╭──

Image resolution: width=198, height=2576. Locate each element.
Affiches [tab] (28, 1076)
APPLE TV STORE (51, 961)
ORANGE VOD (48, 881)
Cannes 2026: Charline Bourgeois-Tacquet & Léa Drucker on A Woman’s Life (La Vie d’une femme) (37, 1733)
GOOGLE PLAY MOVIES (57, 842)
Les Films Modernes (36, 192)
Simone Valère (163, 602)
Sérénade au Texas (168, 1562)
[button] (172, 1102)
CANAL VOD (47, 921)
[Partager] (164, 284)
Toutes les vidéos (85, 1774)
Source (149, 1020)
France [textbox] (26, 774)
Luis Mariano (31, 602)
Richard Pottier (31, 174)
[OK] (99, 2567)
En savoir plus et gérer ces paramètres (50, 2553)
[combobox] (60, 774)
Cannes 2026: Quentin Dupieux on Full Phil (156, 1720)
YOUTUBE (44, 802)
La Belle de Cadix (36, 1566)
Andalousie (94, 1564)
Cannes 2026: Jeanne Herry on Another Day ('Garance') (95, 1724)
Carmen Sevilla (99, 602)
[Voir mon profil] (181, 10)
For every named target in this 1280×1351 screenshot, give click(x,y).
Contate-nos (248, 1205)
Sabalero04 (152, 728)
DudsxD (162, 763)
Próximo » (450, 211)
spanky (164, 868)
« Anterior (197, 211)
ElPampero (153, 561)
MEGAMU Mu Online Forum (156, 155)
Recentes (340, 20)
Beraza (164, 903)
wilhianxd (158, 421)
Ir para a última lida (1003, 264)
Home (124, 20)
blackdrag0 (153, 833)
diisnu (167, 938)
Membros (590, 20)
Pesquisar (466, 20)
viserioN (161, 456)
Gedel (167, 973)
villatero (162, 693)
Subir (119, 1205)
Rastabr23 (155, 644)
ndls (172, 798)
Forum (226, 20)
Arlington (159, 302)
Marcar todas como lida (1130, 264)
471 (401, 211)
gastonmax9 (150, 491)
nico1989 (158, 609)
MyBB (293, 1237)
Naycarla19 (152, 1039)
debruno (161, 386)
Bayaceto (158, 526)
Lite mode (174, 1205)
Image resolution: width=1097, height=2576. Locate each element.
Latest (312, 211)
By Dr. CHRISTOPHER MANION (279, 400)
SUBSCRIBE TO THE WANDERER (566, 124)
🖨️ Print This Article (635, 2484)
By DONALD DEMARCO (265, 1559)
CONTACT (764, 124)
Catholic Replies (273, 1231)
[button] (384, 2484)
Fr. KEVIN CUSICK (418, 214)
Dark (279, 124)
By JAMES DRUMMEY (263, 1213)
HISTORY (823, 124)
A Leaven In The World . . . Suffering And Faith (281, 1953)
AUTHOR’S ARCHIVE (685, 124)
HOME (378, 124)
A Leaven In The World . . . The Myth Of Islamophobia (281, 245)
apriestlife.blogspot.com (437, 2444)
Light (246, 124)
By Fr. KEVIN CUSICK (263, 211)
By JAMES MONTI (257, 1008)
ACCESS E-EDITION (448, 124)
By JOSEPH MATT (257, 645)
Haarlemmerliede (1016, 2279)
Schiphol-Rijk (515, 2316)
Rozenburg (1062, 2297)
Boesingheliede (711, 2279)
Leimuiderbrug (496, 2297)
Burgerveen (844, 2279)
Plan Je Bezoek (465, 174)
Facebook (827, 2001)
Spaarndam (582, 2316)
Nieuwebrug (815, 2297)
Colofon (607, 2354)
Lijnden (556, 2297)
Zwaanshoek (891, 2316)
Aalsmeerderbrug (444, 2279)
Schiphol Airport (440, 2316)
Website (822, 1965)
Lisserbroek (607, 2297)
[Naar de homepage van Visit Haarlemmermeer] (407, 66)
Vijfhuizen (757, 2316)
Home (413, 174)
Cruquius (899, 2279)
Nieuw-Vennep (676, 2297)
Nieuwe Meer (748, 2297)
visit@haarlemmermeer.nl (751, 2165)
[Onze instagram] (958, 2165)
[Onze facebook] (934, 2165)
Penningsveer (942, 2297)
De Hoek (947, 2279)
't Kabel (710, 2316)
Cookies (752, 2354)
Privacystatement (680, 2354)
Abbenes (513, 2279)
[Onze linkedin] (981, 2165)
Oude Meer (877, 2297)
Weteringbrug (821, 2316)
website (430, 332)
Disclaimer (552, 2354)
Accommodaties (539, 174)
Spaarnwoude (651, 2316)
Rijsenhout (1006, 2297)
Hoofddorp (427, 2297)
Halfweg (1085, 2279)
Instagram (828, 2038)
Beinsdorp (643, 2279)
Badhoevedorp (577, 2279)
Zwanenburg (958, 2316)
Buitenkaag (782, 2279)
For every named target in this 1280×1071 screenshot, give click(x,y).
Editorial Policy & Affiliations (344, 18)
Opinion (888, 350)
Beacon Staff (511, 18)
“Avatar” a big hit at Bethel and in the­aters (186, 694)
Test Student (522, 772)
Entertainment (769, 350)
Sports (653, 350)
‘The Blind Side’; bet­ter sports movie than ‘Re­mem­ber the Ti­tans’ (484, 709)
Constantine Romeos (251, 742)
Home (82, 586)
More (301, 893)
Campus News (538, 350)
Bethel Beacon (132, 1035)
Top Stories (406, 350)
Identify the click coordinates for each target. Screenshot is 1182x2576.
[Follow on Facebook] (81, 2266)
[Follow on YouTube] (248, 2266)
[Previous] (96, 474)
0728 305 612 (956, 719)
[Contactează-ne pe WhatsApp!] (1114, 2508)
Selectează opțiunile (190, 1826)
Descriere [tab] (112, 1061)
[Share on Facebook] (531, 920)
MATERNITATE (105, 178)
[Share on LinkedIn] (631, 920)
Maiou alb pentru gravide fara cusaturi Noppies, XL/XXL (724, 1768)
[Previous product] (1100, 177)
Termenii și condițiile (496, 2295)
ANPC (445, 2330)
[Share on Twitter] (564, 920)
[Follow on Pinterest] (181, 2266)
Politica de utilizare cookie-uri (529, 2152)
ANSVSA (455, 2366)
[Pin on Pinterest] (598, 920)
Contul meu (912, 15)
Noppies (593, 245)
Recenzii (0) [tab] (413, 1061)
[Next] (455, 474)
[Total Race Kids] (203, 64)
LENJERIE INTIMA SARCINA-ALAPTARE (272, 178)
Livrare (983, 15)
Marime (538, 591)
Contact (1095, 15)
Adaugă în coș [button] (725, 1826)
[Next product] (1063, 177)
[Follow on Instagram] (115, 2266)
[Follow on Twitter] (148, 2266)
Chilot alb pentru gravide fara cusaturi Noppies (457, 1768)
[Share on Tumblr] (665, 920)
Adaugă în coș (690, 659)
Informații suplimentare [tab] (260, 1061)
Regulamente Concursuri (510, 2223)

╰──

EXERCISE AIM → Give back, exactly and with nothing added, the lines from the line containing "[Previous product] (1100, 177)" through the final line of the records above, both of them included.

ANSWER TO THE PROBLEM →
[Previous product] (1100, 177)
Termenii și condițiile (496, 2295)
ANPC (445, 2330)
[Share on Twitter] (564, 920)
[Follow on Pinterest] (181, 2266)
Politica de utilizare cookie-uri (529, 2152)
ANSVSA (455, 2366)
[Pin on Pinterest] (598, 920)
Contul meu (912, 15)
Noppies (593, 245)
Recenzii (0) [tab] (413, 1061)
[Next] (455, 474)
[Total Race Kids] (203, 64)
LENJERIE INTIMA SARCINA-ALAPTARE (272, 178)
Livrare (983, 15)
Marime (538, 591)
Contact (1095, 15)
Adaugă în coș [button] (725, 1826)
[Next product] (1063, 177)
[Follow on Instagram] (115, 2266)
[Follow on Twitter] (148, 2266)
Chilot alb pentru gravide fara cusaturi Noppies (457, 1768)
[Share on Tumblr] (665, 920)
Adaugă în coș (690, 659)
Informații suplimentare [tab] (260, 1061)
Regulamente Concursuri (510, 2223)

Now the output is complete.